James, A few points/question for you:

Do you speak how you write? Cessations, 'Take this hypothetical', Addendum...

I thought an Addendum was a type of houseplant?

You seem to favour the Toryesque attitude of business over human being, which is a little strange for an 'ardent liberal' - but on second thoughts not so strange for someone who describes himself as a "theology student" (at Oxford?) and "cricket lover" if you excuse my gross generalisation.

Do you really think that thousands of workers can survive on the minimum wage, let alone less?

Because, if the pay is so low, what is to stop people from just living on benefits?

claude said...

Like I wrote on Liberal Conspiracy,
if your business is going bust, saving 50p per worker won't be the one thing that keeps it afloat.

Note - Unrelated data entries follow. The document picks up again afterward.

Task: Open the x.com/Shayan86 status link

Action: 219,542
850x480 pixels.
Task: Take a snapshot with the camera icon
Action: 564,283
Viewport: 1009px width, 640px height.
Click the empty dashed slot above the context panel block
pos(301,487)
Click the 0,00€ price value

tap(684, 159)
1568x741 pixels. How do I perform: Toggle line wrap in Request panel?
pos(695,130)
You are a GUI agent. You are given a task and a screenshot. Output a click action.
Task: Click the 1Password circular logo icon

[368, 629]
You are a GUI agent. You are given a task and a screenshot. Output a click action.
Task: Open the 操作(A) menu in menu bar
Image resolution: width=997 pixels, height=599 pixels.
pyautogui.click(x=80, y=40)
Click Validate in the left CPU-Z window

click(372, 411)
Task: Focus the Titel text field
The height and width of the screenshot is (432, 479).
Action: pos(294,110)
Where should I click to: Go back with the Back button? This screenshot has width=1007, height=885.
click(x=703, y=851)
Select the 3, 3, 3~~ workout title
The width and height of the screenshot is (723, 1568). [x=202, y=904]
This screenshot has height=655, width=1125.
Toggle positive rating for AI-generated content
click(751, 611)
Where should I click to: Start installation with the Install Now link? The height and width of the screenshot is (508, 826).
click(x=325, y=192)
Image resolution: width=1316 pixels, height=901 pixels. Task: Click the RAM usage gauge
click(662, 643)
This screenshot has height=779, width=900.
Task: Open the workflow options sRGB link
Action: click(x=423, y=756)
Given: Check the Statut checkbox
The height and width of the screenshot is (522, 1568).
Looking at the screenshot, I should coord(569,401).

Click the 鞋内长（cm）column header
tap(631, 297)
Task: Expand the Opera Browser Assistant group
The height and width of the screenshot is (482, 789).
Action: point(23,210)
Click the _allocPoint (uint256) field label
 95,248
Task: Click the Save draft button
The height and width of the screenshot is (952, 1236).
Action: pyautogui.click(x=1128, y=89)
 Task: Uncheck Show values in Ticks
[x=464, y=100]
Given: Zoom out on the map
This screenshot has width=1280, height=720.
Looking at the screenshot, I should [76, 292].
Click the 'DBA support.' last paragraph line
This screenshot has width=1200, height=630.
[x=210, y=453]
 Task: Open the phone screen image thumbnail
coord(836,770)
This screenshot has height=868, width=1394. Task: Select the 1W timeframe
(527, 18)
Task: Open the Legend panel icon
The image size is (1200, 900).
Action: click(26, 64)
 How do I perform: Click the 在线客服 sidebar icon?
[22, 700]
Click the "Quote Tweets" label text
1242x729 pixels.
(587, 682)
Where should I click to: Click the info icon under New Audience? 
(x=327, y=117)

If costs have to be cut, let them cut a whole range of stuff but not the workers' wage at the bottom.

Reduce the managers' pay. Or the junior managers'. Or make your welcome packs or adverts a little less glossy.

Or sell your second Porsche. Or don't buy your wife a 4x4. Get her a Ford Fiesta instead.

Or cut out the fancy furniture, annoying marketing techniques, or other frills. Or maybe work on the supply chain. Or get rid of those pathetic managers' meetings with free food, entretainment or even trips to exotic places.

If all that failing you still think you have to undercut wages then it means it's time to close down.

James Schneider said...

Claude,
Closing down means that everyone is out of a job. My proposal would provide limitted help in specific circumstances to prevent unemployment.
I'm not suggesting lowering wages to save businesses because I have any affection for businesses over people (emma). It is an affection for people which seeks to protect their jobs. Sometimes there is a contraction in the economy. The debate for labour decreases. Either we work out ways to spread this cost out around society, or we let it affect only those who are unlucky enough to be affected. Clearly the later is an abomination. Therefore, we have redistribution (not enough), and welfare (badly run), and unemployment insurrance (not properly marketised) which is certainly something. My proposal is on the side of protecting the worker from the misery of unemployment.

Emma,
Now, now, no need to be rude. Just because I like cricket and am a student at a posh University doesn't make me either a Tory or an enemy of the people. Grow up.

Your questions clearly demonstrate that you haven't actually considered what I wrote above. I offered a specific proposal distinct from Chope's and not supporting it. Your response is to ask two general questions about low wages and benefits. My proposal only touches those subjects in a limited manner. It does not support the lowering of wages, or the ending of minimum wage, or anything like that at all. Its an attempt to prevent the affects of a downturn being visitted on those most vulnerable. Spreading out the loss. Perhaps if you have time to postulate as to my class (or whatever) identity as the route of my thoughts, maybe you could read them too? After which you could specifically tell me what's wrong with them.

claude said...

James,
I explain above why your proposal has too many bits verging on the "imaginary". For example your glossing over what agency workers would do in the real world.

And, above all, my last comment (Thursday, February 19, 2009 6:13:00 PM), explains what I'd do before even thinking of reducing people's wages. And I stand by that.